GIVEN PROBLEM: Rewrite all of the lines below, substituting "interface agent" for "GUI agent" and leaving everything else as it is.

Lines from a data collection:
================================

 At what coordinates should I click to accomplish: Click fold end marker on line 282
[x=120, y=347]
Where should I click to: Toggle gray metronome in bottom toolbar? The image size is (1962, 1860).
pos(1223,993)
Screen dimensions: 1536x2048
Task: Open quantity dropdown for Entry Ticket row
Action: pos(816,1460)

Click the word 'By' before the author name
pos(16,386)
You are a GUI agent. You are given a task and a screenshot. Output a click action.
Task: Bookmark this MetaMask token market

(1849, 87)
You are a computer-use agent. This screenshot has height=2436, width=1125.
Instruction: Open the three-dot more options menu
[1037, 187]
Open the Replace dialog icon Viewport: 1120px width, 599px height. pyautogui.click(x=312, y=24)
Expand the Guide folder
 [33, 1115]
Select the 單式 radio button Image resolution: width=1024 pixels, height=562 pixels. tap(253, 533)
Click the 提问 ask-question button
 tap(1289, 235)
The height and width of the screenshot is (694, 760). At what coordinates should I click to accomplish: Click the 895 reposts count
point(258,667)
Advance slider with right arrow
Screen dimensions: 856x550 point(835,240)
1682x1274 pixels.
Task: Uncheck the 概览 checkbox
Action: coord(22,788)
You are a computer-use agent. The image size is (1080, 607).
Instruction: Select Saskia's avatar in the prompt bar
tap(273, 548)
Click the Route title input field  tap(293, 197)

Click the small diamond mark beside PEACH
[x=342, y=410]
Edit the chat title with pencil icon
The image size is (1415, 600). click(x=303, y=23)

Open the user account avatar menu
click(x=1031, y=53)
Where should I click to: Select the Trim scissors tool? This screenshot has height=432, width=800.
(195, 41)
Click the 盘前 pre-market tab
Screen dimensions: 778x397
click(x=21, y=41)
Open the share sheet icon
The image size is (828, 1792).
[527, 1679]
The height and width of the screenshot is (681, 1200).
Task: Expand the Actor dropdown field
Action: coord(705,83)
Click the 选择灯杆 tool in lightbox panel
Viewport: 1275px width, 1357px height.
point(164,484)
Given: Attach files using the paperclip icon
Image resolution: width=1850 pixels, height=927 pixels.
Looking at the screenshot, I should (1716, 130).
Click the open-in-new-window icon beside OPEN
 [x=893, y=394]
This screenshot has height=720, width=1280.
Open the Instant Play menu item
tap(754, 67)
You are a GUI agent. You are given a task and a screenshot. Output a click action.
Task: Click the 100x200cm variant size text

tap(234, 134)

================================

COMPLETED EXERCISE:
 At what coordinates should I click to accomplish: Click fold end marker on line 282
[x=120, y=347]
Where should I click to: Toggle gray metronome in bottom toolbar? The image size is (1962, 1860).
pos(1223,993)
Screen dimensions: 1536x2048
Task: Open quantity dropdown for Entry Ticket row
Action: pos(816,1460)

Click the word 'By' before the author name
pos(16,386)
You are a interface agent. You are given a task and a screenshot. Output a click action.
Task: Bookmark this MetaMask token market

(1849, 87)
You are a computer-use agent. This screenshot has height=2436, width=1125.
Instruction: Open the three-dot more options menu
[1037, 187]
Open the Replace dialog icon Viewport: 1120px width, 599px height. pyautogui.click(x=312, y=24)
Expand the Guide folder
 [33, 1115]
Select the 單式 radio button Image resolution: width=1024 pixels, height=562 pixels. tap(253, 533)
Click the 提问 ask-question button
 tap(1289, 235)
The height and width of the screenshot is (694, 760). At what coordinates should I click to accomplish: Click the 895 reposts count
point(258,667)
Advance slider with right arrow
Screen dimensions: 856x550 point(835,240)
1682x1274 pixels.
Task: Uncheck the 概览 checkbox
Action: coord(22,788)
You are a computer-use agent. The image size is (1080, 607).
Instruction: Select Saskia's avatar in the prompt bar
tap(273, 548)
Click the Route title input field  tap(293, 197)

Click the small diamond mark beside PEACH
[x=342, y=410]
Edit the chat title with pencil icon
The image size is (1415, 600). click(x=303, y=23)

Open the user account avatar menu
click(x=1031, y=53)
Where should I click to: Select the Trim scissors tool? This screenshot has height=432, width=800.
(195, 41)
Click the 盘前 pre-market tab
Screen dimensions: 778x397
click(x=21, y=41)
Open the share sheet icon
The image size is (828, 1792).
[527, 1679]
The height and width of the screenshot is (681, 1200).
Task: Expand the Actor dropdown field
Action: coord(705,83)
Click the 选择灯杆 tool in lightbox panel
Viewport: 1275px width, 1357px height.
point(164,484)
Given: Attach files using the paperclip icon
Image resolution: width=1850 pixels, height=927 pixels.
Looking at the screenshot, I should (1716, 130).
Click the open-in-new-window icon beside OPEN
 [x=893, y=394]
This screenshot has height=720, width=1280.
Open the Instant Play menu item
tap(754, 67)
You are a interface agent. You are given a task and a screenshot. Output a click action.
Task: Click the 100x200cm variant size text

tap(234, 134)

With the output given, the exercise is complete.